Per un’imprevedibile mossa del destino le vicende legate alla nave Sea Watch, con la sua intrepida capitana Carola Rackete, hanno fatto involontariamente da corollario al debutto e alle repliche di Avanti Avanti, Migranti! Storie di fughe e di arrivi, lo spettacolo di fine formazione per il conseguimento del Diploma dell’Accademia Teatro Dimitri di Verscio.
Ogni anno, i giovani attori vengono diretti da un regista professionista chiamato a confrontarli con testi o progetti particolari destinati a un lavoro collettivo, un processo che altrimenti, sia per tempi di realizzazione sia per densità di preparazione, non sarebbe alla loro portata. Almeno nell’immediato. Quest’anno, per concludere il triennio, l’Accademia ha voluto richiamare Volker Hesse, dopo che lo stesso nel 2013 si era cimentato nell’allestimento dell’Orlando Furioso, sempre con allievi di fine formazione. Il regista tedesco, oltre a una lunga e prestigiosa carriera in Germania e in Svizzera, è noto anche per aver ideato, con la coreografa e danzatrice Andrea Herdeg, l’evento Sacre del Gottardo creato in occasione della cerimonia di apertura della galleria di base dell’Alptransit.
Ma che si tratti di attualità oppure di storia, il tema dei migranti non è che la punta dell’iceberg di un soggetto nel quale albergano vicende drammatiche, tragedie umane fra violenze quotidiane o episodi di crudeli sradicamenti. Che siano barche, gommoni, treni o camion, la sostanza dei flussi migratori rimane sempre un miraggio d’attualità. Non c’è giorno infatti che quella realtà non sia oggetto d’interesse per l’informazione, materia per scontri politici e sociali farciti di luoghi comuni su un fenomeno che, all’occorrenza, viene vissuto ora come un’invasione ora come un attentato alla cultura, ma anche come un pericoloso peso per una società in cui ancora si confonde la politica di accoglienza con la tolleranza, il dovuto soccorso con l’azione umanitaria. Tempi in cui è duro dare un senso e cercare delle risposte.
Il progetto di Avanti Avanti, Migranti! Storie di fughe e di arrivi, andato in scena a Locarno nel cortile del DFA ha coinvolto dodici studenti unitamente a rifugiati e richiedenti asilo, uomini e donne provenienti da centri di tutto il Ticino. Insieme hanno dato corpo a un modello di integrazione teatrale, un’inclusione densa di significati in cui l’equilibrio e la forza del messaggio si sono associati in una coralità esemplare.

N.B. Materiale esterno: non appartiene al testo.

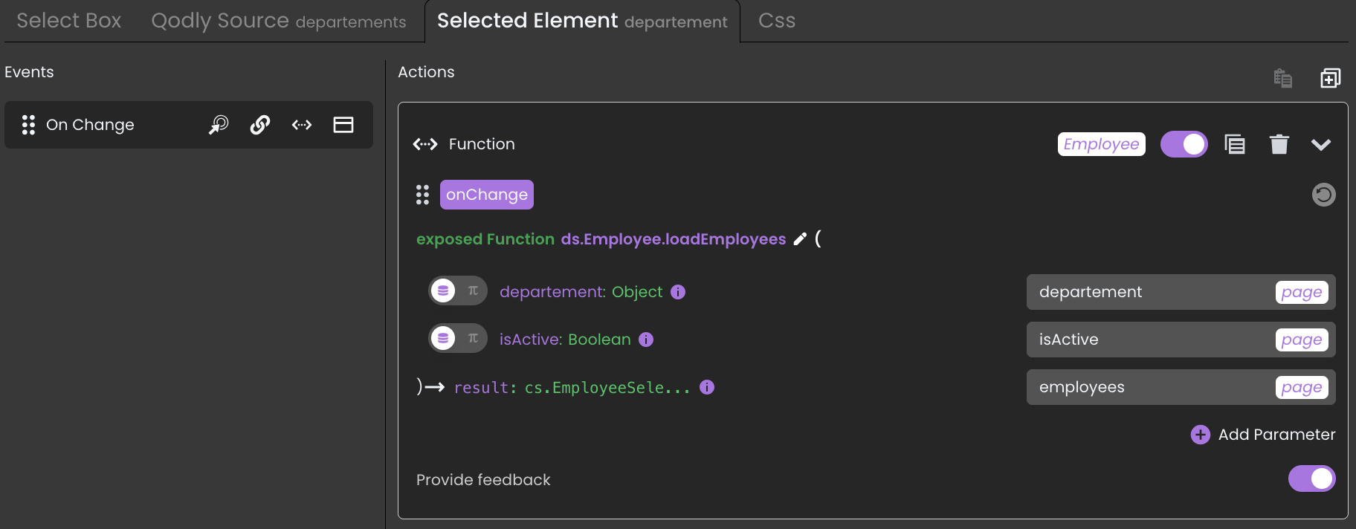Delete the Function action with trash icon
This screenshot has width=1356, height=529.
[1279, 144]
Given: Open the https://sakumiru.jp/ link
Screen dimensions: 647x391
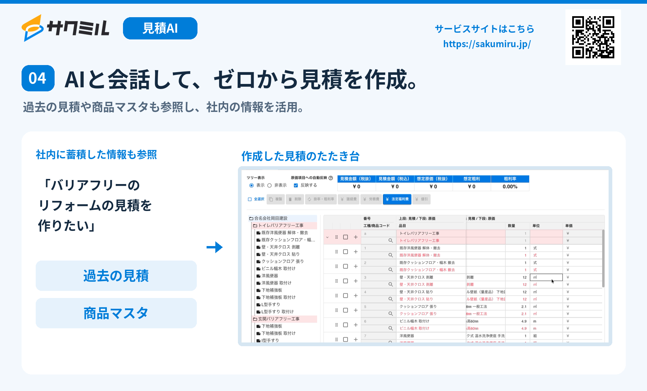Looking at the screenshot, I should pyautogui.click(x=487, y=44).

Diretto da Volker Hesse con Andrea Herdeg, un tandem ormai collaudato, e con la collaborazione di Ruth Hungerbühler, lo spettacolo non è stato un pretesto per studiati movimenti d’assieme o individuali, quanto più occasione di intensi slanci di contenuto, frutto di un lavoro meticoloso, iniziato a gennaio e animato da molti incontri, discussioni, visione di materiali filmati, documentari, articoli, libri: «tutto ciò», ci ha raccontato Hesse, «ha contribuito a creare una forte motivazione nel gruppo attorno a un progetto che ha richiesto molta energia. Non si trattava di mostrare solamente quanto fosse brava l’Accademia nel formare i ragazzi, ma occorreva anche costruire un progetto».

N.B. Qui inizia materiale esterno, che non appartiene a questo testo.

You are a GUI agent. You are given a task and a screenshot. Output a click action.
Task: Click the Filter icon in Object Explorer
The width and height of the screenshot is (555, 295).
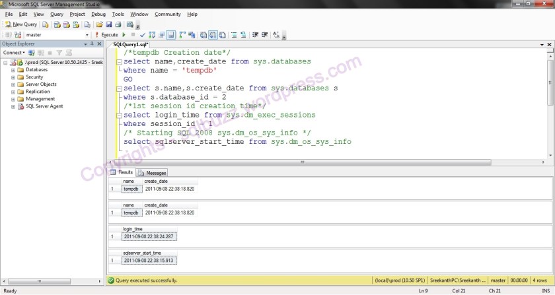tap(58, 52)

Da qui l’incontro con gli «ospiti», i migranti con le loro storie vissute nei campi di raccolta: «storie estreme e toccanti che hanno creato consapevolezza e coinvolgimento». Attori acerbi, chi più determinato e chi invece ancora intimidito, ma nel complesso un bell’assieme.

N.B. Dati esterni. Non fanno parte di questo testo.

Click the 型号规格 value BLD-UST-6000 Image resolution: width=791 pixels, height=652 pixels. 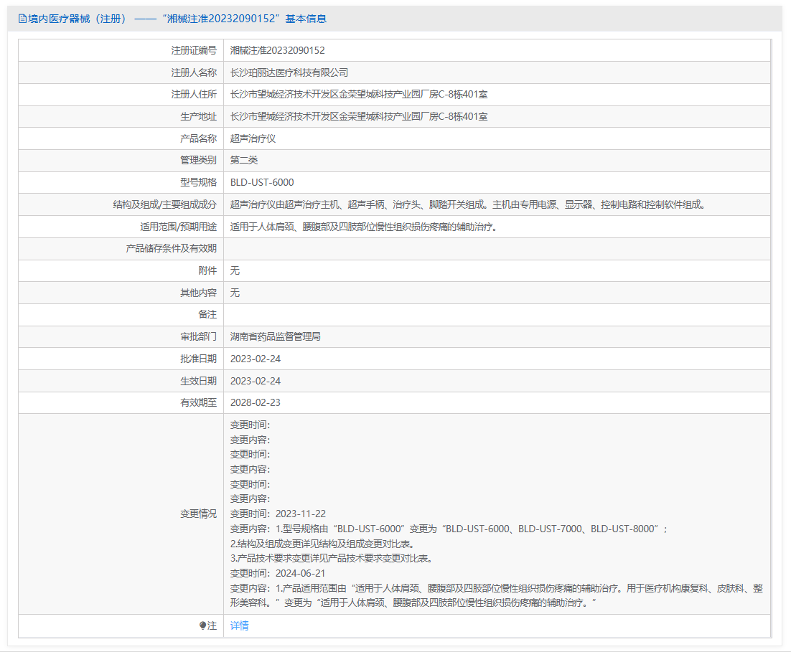coord(261,182)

Resta però certamente da migliorare l’uso della voce – disciplina distante dalla formazione dell’Accademia – per uno spettacolo di circa un’ora e mezza che ha lasciato un segno nel cuore del pubblico grazie a un artificio dalla doppia prospettiva: un percorso modellato lungo un alto reticolato di transenne per un voyeurismo da spettatore e un transfer emotivo in cui le regole del gioco sono spesso la denuncia di un sistema culturale colpevole, protetto da paure inconsce verso la diversità.